:: What the exercise asks ::
List every line of the data below that contains the string "cell", treating uppercase and lowercase as different.

:: Supplied data ::
========================

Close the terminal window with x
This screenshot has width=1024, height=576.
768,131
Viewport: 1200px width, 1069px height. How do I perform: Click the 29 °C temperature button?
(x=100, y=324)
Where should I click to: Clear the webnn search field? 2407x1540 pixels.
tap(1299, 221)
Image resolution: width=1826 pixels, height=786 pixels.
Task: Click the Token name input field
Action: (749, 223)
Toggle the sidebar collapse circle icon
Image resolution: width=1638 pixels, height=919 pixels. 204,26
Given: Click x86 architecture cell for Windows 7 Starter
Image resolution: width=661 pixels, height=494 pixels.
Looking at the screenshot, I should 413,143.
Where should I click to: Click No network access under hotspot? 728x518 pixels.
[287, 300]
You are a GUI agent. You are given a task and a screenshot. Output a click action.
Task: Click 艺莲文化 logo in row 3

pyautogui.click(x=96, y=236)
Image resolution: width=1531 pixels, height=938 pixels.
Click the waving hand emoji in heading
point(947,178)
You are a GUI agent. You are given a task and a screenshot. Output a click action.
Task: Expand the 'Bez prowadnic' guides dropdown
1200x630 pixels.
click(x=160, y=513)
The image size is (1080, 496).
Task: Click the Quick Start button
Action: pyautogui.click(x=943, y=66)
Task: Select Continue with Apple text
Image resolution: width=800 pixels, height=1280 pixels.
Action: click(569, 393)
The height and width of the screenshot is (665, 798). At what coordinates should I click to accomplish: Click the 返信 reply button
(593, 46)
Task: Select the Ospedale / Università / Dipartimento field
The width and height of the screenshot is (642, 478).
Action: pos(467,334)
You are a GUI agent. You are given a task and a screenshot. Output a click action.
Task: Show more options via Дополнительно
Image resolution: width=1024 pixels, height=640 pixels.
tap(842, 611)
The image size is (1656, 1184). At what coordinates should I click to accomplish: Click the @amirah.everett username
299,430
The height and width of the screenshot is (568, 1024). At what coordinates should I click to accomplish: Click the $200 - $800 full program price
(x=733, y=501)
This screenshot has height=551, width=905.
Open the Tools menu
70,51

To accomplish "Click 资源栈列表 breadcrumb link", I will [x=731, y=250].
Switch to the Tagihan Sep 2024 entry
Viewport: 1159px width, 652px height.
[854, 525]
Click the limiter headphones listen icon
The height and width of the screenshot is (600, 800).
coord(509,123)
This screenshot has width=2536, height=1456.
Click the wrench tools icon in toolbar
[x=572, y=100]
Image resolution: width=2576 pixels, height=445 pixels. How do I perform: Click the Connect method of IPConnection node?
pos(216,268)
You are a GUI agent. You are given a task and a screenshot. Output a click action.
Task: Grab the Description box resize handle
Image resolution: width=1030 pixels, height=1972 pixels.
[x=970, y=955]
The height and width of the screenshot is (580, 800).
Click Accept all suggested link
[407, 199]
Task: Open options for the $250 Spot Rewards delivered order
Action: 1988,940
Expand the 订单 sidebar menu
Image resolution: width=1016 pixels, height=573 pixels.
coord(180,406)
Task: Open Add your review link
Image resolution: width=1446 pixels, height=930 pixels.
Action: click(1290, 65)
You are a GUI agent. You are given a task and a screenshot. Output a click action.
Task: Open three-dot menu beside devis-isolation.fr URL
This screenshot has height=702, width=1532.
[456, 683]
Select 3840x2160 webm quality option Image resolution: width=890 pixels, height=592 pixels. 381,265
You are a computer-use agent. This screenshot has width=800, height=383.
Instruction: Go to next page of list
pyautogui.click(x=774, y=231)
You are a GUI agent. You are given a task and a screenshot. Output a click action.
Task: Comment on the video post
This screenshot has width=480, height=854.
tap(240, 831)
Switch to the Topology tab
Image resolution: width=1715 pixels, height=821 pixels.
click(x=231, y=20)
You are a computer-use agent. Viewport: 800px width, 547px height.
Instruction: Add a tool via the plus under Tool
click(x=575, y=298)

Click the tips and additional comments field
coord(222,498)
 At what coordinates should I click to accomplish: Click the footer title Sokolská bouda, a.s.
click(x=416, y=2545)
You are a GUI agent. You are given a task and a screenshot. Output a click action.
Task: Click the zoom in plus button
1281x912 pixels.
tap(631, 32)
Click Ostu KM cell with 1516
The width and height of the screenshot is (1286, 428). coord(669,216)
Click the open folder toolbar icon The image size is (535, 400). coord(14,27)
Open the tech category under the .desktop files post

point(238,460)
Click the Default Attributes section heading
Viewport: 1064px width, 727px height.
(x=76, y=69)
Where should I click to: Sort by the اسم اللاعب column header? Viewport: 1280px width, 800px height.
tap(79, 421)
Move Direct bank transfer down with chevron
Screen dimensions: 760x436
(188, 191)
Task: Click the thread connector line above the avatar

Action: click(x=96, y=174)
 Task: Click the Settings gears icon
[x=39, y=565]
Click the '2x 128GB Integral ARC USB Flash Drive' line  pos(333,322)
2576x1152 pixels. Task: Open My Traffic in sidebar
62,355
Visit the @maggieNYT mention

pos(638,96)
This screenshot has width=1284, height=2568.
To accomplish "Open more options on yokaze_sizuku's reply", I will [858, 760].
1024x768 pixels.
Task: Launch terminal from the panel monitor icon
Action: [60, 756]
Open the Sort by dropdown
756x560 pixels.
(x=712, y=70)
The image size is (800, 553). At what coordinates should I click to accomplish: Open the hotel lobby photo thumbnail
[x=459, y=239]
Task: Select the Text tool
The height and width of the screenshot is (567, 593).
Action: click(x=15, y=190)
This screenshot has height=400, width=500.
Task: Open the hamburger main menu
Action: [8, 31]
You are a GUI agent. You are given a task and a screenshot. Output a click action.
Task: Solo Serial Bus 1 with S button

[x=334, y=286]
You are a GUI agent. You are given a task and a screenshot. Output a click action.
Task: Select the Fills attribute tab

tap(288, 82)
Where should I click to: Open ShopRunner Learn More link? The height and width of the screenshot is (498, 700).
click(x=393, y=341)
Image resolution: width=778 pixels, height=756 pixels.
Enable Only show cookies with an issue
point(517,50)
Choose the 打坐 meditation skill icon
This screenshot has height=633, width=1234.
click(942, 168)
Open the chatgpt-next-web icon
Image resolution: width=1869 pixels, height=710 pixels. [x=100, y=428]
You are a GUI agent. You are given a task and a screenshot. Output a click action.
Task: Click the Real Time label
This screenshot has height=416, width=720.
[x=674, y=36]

========================

:: Finished task ::
Given: Click x86 architecture cell for Windows 7 Starter
Click Ostu KM cell with 1516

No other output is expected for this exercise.